Start of EXERCISE DATA

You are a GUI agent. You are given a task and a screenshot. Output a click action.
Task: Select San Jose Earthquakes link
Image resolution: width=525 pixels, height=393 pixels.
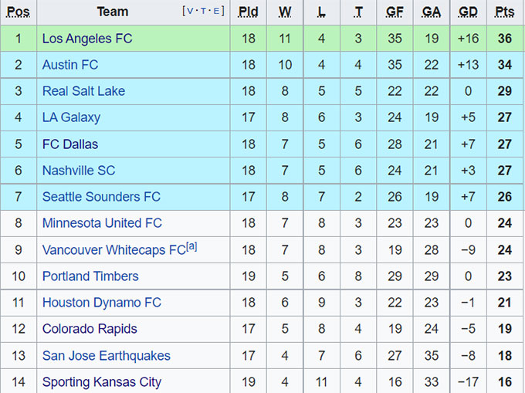click(x=106, y=356)
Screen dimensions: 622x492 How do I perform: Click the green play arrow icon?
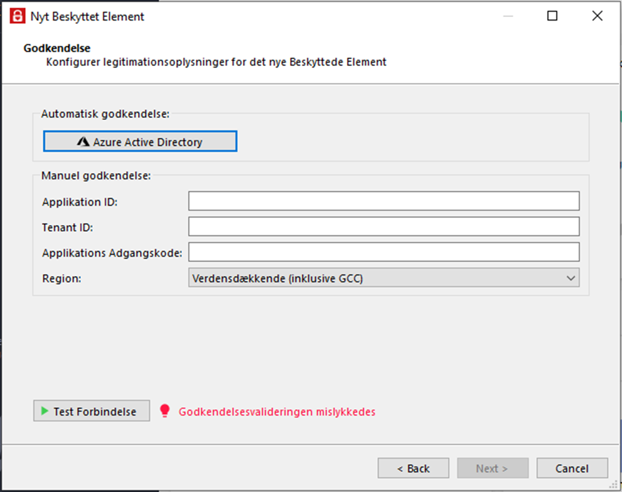(x=45, y=411)
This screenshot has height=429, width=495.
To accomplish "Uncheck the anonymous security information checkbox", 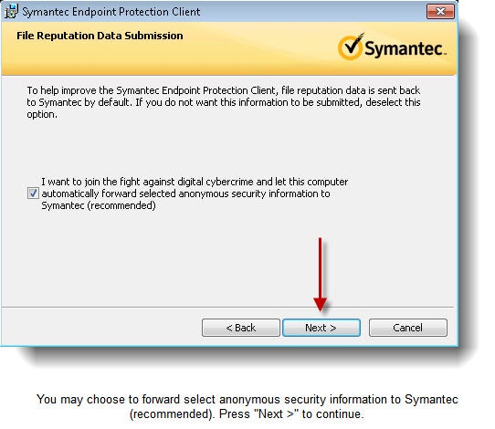I will tap(33, 194).
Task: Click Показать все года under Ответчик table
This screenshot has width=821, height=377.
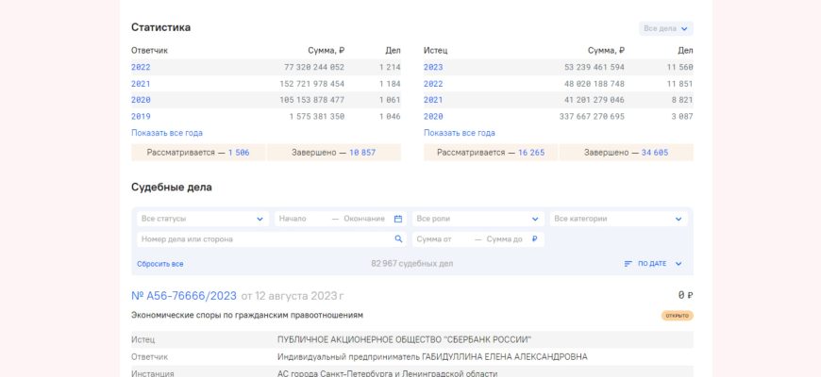Action: click(x=167, y=133)
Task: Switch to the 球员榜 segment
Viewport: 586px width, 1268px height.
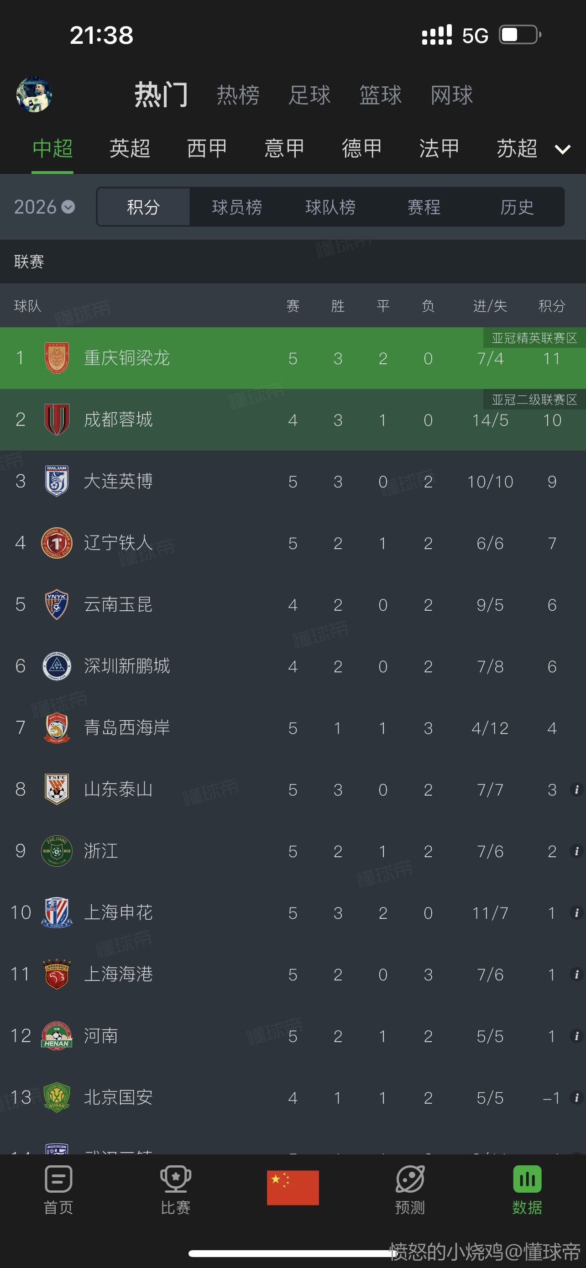Action: 237,207
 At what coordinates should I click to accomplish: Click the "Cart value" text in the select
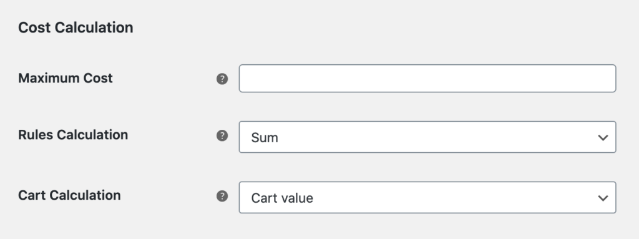tap(282, 198)
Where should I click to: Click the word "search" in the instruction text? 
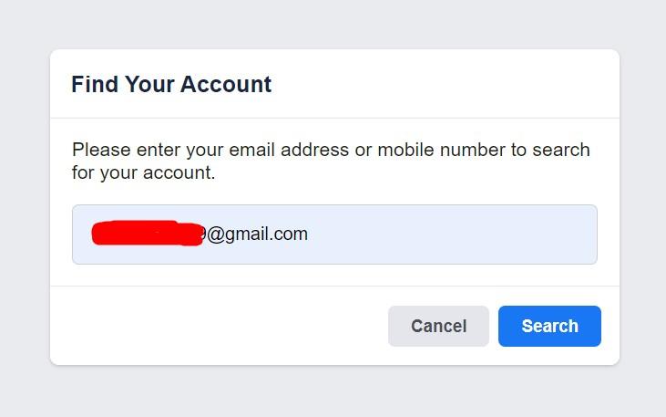pyautogui.click(x=562, y=150)
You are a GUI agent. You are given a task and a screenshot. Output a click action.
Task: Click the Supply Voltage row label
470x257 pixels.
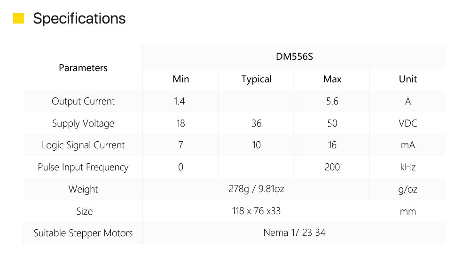pos(83,123)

End of EXERCISE DATA

-- EXERCISE --
Lines from the one that contains "Where should I" through the last line of the data above are to be extracted exactly, with no pictures and no other lines.

-- ANSWER FOR THE TASK --
Where should I click to: Click the word "search" in the instruction text? 
pyautogui.click(x=562, y=150)
You are a GUI agent. You are given a task and a screenshot. Output a click action.
Task: Click the Supply Voltage row label
470x257 pixels.
pos(83,123)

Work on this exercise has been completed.